**Assignment**
Find every line in the records that holds the string "size". Copy each one.

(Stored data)
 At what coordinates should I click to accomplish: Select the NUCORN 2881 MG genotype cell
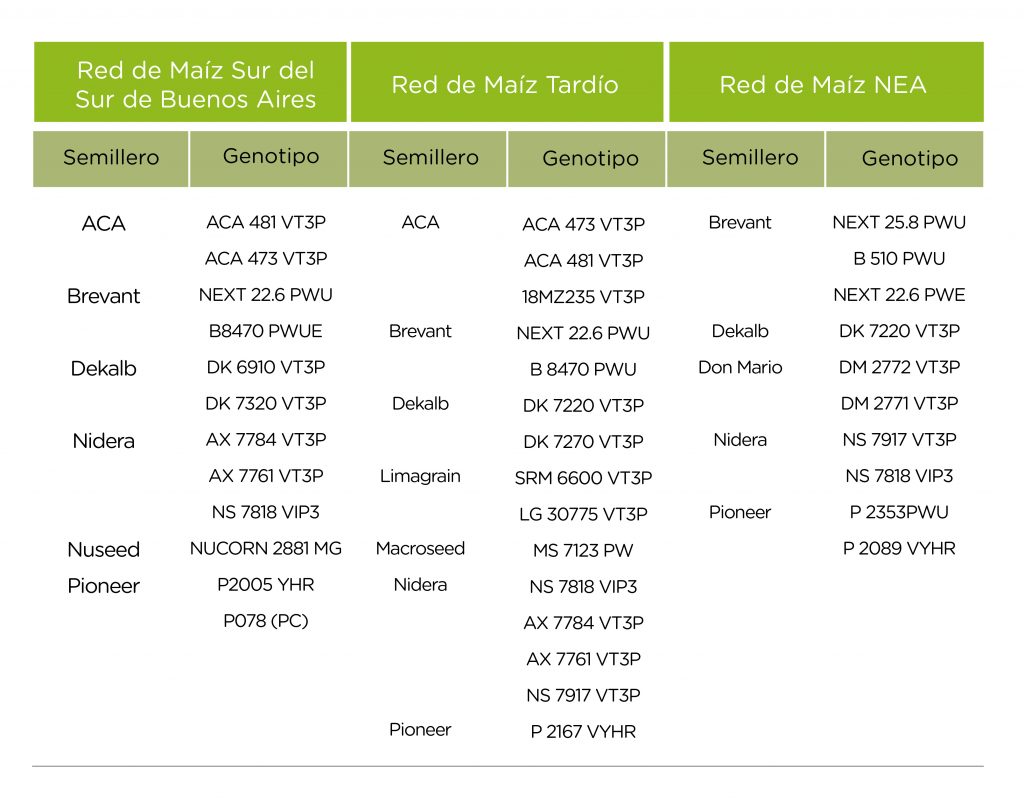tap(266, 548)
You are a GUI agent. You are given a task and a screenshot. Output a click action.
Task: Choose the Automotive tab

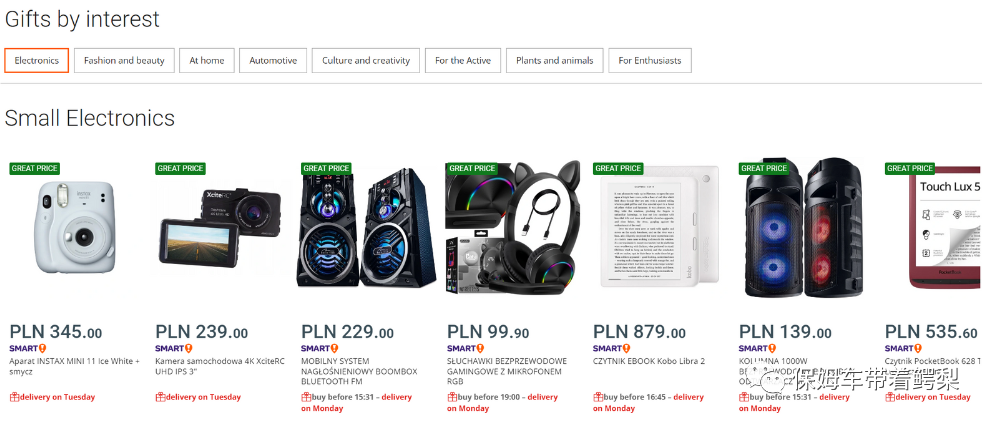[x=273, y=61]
* * *
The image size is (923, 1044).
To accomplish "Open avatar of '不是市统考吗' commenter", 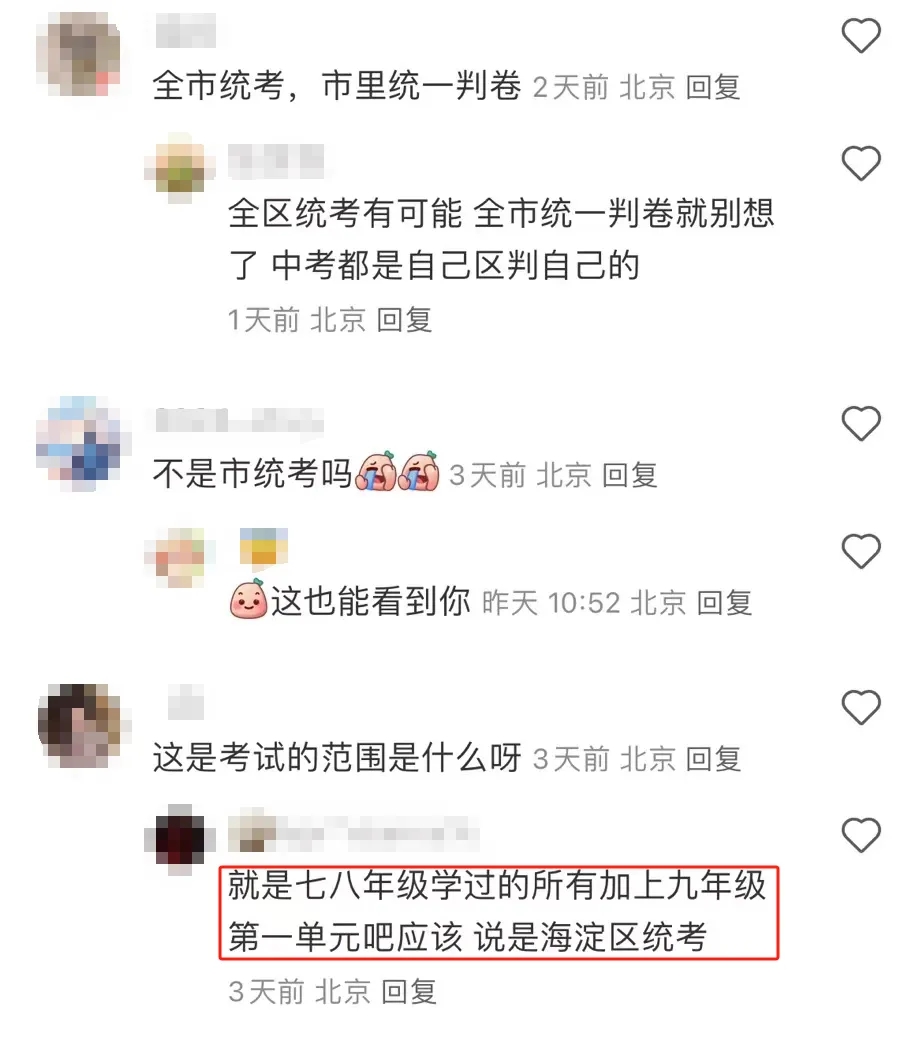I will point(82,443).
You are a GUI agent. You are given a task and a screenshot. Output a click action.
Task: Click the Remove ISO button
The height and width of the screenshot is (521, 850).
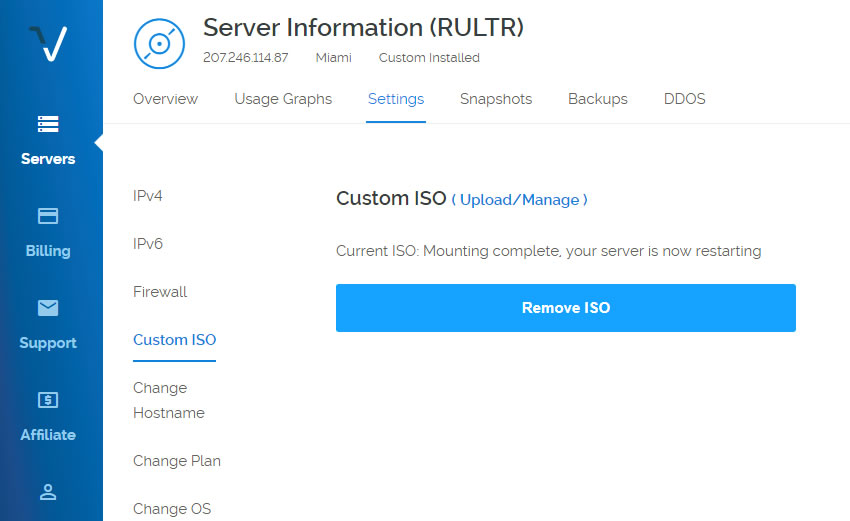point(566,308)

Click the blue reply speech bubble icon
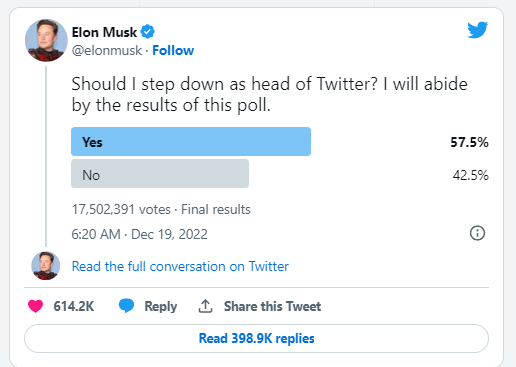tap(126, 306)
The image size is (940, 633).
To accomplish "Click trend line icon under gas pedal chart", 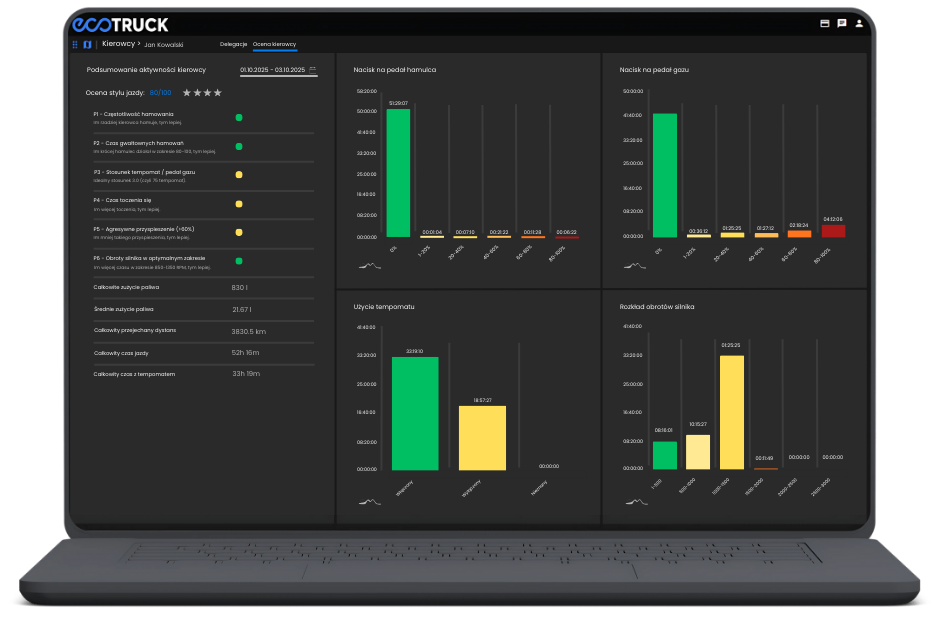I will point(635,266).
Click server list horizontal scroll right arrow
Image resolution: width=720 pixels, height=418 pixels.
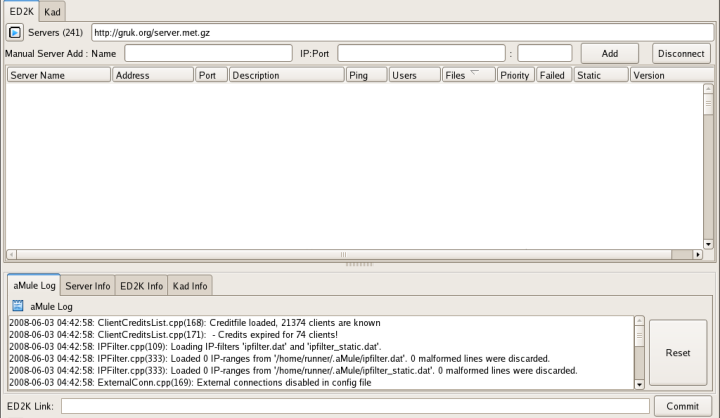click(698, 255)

**Reply to the exercise**
The image size is (923, 1044).
The image size is (940, 633).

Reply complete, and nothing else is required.